Reasons for eating less meat range from the personal to the global. Many health risks--obesity, heart disease, strokes, diabetes, some cancers--fall as a person's meat consumption goes down. Most people ask, "How will I get enough protein?" Eating a varied diet is the answer. Plants provide plenty of protein; in fact, spinach has more protein per calorie than beef. The average American diet includes almost twice the FDA-recommended amount of protein. To feed everyone in the world the American diet, we'd need the resources of an extra Earth.
From an environmental point of view, meat production is a double whammy, increasing atmospheric pollutants even as it reduces (through deforestation, overgrazing, trampling, erosion, water pollution) the plant life that would help absorb them. Raising meat animals and the crops used to feed them takes up 30 percent of the planet's land and emits 20 percent of the world's greenhouse-gas pollution (more than transportation). And the volume producers of beef, pork, and poultry crowd their animals into cramped, unsanitary lots and barrage them with antibiotics to forestall resultant diseases; the flow of the drugs into our food and water supplies helps breed antibiotic-resistant supergerms.
Many wars--patriotic rhetoric aside--are about scarce resources: water, land, food, energy. Livestock farming increases incentives for conflict by consuming all of these--and inefficiently. Growing one calorie of meat takes two to five calories of feed--or, in the case of U.S grain-fed beef, 10 calories of feed. Diverting one-third of the world's grains to livestock and away from the humans who would happily eat them raises prices for those crops and brings hunger, malnutrition, or starvation to millions of poor people.

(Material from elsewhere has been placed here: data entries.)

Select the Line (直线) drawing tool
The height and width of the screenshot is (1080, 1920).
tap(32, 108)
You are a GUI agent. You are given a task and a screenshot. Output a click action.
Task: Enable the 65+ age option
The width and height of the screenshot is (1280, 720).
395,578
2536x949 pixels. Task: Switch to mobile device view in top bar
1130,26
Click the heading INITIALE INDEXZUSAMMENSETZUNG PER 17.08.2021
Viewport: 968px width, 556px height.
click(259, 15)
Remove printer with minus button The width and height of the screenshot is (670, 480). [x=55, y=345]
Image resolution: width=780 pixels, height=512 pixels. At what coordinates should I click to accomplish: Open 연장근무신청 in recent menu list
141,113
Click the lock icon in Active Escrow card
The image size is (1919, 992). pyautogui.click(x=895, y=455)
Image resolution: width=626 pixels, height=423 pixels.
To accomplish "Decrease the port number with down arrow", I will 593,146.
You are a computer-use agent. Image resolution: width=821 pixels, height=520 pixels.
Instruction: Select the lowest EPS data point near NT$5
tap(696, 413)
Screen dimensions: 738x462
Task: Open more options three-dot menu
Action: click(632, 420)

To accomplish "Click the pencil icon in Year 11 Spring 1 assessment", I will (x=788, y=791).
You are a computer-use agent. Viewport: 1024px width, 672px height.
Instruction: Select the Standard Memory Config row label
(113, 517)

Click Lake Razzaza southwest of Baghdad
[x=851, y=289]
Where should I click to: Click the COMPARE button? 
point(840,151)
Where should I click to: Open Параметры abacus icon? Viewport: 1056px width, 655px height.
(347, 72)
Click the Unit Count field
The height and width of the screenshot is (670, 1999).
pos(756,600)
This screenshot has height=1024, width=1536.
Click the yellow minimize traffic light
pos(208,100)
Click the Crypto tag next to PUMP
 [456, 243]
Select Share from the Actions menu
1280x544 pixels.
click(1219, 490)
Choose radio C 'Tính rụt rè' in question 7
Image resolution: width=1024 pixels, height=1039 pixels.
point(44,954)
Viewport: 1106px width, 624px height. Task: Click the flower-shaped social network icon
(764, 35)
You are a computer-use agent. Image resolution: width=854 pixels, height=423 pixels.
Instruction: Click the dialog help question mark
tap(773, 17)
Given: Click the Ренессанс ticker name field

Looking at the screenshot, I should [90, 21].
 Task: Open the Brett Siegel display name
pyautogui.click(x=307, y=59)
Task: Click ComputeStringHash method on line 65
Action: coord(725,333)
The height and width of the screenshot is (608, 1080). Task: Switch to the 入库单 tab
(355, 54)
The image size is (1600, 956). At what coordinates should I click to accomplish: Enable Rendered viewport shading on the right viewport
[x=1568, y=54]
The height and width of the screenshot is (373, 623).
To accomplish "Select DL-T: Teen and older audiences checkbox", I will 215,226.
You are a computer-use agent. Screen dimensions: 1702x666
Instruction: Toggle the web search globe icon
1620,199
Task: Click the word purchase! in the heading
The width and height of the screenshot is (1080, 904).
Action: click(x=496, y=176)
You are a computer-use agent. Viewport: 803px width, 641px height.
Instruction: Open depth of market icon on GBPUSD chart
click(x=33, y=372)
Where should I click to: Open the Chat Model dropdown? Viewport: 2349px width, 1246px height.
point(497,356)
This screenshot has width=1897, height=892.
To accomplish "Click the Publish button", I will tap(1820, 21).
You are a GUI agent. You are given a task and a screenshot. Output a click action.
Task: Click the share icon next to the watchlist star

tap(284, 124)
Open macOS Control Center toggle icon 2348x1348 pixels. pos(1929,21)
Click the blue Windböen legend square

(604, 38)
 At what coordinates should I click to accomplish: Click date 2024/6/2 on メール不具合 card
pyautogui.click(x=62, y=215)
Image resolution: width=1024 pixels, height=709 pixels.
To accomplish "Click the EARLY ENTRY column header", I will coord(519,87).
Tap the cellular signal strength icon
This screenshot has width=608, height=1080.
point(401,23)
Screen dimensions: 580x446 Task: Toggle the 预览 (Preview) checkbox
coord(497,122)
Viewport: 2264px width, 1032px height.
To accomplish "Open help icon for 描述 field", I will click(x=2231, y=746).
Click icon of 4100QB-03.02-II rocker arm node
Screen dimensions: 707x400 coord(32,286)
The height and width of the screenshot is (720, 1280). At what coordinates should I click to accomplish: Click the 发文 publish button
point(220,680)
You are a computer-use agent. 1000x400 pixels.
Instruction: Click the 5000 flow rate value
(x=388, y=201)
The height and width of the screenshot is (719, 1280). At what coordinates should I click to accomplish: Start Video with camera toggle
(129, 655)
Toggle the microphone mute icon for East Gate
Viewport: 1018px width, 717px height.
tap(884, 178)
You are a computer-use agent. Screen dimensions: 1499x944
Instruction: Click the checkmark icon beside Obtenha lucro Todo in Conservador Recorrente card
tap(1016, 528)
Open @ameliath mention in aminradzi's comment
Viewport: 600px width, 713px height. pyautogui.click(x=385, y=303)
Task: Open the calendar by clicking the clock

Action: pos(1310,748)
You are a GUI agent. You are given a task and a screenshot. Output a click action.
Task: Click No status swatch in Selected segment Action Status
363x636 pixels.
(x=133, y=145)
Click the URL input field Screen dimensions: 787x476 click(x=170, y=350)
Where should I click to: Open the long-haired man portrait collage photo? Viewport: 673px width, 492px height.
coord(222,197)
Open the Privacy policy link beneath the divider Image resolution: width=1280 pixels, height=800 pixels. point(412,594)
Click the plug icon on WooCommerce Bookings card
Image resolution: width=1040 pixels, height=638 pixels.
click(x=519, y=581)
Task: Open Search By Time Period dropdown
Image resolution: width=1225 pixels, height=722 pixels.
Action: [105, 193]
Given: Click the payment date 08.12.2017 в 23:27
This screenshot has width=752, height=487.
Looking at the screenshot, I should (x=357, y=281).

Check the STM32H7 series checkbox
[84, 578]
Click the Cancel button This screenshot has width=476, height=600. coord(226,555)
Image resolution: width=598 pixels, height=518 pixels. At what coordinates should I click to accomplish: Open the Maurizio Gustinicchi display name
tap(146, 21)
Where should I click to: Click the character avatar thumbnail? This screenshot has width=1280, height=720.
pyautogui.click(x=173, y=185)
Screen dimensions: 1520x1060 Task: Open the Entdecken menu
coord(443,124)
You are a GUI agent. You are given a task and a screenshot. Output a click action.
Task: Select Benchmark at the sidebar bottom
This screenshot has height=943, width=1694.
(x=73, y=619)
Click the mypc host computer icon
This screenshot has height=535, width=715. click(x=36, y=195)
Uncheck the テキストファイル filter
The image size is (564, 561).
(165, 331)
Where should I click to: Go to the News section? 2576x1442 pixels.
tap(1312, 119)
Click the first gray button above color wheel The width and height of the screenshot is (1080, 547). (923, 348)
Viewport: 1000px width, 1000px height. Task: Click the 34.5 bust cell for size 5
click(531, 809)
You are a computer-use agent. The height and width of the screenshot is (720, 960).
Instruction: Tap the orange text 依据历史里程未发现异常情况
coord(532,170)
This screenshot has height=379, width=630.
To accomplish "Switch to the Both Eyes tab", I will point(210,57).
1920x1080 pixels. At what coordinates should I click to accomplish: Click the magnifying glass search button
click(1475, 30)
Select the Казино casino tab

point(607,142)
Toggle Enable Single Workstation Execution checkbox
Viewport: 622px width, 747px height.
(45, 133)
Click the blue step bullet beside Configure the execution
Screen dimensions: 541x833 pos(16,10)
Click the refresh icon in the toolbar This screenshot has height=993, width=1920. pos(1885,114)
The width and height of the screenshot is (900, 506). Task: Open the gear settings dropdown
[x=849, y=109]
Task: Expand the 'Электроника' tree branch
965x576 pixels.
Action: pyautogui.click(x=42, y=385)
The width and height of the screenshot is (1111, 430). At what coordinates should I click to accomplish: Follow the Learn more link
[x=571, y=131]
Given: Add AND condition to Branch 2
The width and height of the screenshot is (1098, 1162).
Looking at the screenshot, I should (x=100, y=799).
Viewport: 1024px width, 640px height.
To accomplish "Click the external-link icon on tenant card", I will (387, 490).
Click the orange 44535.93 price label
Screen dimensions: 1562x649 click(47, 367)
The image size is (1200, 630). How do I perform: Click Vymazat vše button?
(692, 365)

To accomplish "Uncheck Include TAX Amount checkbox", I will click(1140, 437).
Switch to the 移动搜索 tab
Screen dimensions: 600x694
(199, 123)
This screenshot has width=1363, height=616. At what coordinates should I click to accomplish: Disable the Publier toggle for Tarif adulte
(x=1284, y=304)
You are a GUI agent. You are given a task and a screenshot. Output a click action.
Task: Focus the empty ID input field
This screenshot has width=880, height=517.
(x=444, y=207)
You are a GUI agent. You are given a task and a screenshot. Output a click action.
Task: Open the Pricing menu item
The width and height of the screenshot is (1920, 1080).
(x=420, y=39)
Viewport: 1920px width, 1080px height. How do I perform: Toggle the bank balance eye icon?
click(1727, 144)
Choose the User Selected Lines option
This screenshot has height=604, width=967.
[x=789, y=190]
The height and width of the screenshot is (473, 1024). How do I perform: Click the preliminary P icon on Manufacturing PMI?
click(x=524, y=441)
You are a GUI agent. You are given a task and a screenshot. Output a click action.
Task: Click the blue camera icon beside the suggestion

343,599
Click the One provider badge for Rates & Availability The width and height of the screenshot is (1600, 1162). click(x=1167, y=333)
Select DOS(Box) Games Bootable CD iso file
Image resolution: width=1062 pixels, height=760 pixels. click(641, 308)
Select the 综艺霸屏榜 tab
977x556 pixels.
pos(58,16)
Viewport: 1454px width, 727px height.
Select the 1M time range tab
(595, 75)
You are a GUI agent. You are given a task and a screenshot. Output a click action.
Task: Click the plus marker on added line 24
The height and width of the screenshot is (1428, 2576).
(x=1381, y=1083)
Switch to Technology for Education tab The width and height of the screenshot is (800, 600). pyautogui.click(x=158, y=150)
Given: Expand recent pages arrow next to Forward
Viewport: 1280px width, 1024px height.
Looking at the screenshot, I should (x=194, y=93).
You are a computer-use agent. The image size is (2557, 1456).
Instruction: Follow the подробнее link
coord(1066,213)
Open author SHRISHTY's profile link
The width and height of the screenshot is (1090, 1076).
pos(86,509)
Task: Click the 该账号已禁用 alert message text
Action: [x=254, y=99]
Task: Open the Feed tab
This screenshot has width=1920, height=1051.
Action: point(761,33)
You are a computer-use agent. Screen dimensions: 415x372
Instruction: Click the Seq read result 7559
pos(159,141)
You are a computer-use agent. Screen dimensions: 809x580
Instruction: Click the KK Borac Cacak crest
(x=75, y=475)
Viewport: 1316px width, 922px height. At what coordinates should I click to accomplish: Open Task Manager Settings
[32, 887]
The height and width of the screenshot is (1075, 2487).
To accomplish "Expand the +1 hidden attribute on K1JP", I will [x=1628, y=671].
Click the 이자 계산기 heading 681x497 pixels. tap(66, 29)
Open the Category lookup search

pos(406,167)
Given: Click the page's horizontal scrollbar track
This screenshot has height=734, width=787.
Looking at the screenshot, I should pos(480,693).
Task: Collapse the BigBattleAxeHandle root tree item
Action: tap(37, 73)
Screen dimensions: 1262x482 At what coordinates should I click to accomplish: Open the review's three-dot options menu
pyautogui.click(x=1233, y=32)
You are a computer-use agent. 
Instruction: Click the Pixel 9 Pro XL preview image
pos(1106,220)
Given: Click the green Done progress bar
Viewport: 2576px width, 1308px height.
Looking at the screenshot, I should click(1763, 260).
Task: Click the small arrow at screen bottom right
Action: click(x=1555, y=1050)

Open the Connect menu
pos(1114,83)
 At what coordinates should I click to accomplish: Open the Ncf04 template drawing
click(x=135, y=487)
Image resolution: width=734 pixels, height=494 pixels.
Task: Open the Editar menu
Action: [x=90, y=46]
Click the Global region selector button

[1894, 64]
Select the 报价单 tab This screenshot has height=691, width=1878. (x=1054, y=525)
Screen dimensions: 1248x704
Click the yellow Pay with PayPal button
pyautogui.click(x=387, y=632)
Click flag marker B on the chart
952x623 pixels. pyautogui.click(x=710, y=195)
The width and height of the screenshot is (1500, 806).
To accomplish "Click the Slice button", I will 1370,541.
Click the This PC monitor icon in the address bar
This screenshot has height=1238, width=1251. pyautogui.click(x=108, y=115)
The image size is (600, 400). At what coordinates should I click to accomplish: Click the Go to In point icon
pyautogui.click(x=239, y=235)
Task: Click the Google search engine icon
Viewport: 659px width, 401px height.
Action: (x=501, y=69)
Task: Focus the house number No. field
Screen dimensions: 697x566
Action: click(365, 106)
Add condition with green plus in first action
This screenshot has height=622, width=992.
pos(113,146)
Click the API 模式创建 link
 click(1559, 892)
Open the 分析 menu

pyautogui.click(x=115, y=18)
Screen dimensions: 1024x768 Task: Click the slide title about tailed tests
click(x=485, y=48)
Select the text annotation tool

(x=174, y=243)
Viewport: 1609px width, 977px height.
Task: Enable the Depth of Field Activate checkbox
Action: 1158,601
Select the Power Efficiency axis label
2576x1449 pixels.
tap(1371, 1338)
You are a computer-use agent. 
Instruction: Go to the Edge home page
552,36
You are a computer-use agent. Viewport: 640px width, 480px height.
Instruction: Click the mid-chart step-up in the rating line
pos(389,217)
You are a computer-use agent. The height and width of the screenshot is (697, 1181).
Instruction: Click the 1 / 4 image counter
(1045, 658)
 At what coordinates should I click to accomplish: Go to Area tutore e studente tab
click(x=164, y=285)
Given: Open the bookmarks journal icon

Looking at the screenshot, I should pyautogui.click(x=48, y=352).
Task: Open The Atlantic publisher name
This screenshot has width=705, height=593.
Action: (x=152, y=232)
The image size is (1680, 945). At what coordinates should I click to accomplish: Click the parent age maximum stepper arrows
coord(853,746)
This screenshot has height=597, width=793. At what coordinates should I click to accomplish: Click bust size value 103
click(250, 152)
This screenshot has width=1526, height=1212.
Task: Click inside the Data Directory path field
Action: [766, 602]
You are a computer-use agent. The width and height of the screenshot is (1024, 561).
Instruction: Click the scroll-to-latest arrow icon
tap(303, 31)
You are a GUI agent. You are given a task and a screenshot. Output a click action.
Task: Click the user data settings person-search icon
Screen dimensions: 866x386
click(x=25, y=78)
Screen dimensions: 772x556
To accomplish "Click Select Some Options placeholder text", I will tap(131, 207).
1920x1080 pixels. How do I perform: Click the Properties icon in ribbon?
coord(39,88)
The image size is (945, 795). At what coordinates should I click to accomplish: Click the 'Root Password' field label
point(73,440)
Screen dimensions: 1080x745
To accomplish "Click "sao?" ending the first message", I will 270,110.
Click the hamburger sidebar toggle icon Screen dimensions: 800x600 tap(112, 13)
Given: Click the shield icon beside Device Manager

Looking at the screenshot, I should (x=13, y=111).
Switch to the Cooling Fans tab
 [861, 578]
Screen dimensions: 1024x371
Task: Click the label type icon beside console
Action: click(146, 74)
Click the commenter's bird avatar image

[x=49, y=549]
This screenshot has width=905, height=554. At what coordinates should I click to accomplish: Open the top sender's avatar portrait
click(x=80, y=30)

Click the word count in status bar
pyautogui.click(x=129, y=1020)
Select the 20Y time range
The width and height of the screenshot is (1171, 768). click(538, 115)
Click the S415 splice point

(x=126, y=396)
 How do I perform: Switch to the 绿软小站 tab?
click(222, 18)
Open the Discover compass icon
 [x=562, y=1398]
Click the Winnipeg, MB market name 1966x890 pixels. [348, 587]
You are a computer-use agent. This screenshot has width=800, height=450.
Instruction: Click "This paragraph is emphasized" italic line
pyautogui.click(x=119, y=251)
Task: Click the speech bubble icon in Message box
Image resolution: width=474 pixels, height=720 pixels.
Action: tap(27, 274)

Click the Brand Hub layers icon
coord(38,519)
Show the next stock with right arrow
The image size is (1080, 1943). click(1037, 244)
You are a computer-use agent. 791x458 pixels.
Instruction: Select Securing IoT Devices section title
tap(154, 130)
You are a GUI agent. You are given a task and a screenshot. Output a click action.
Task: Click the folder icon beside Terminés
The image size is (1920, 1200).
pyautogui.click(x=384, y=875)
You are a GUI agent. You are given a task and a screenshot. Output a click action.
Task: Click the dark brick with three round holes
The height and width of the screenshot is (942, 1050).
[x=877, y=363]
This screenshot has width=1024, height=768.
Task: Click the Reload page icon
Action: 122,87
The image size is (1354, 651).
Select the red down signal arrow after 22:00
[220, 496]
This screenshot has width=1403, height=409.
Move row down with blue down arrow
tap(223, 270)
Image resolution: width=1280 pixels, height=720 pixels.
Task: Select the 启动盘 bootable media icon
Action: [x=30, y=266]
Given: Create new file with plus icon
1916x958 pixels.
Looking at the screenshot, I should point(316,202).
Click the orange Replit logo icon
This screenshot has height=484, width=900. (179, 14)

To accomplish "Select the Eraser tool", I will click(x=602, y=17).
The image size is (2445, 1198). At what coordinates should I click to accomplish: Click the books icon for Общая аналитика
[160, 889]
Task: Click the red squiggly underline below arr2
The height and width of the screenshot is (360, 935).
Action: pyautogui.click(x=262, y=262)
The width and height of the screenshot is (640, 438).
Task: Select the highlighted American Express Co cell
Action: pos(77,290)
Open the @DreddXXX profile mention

So how do we cut back? Convincing the world's meat-eaters that cattle, sheep, and pigs are our relatives may take more time than we have. But there's always the pocketbook route to changing behavior. Taxing meats with a surcharge that would go into a fund to care for people with meat-induced illnesses would be one approach. And ending the U.S. and international policies and subsidies that have made meat, especially beef, artificially cheap would drive meat-eating out of fashion in a hurry; one source estimates the true cost of a pound of factory-farmed beef at $815 a pound.
Less meat for the world's most privileged people? Sounds like a win-win-win: better health for people, animals, and planet.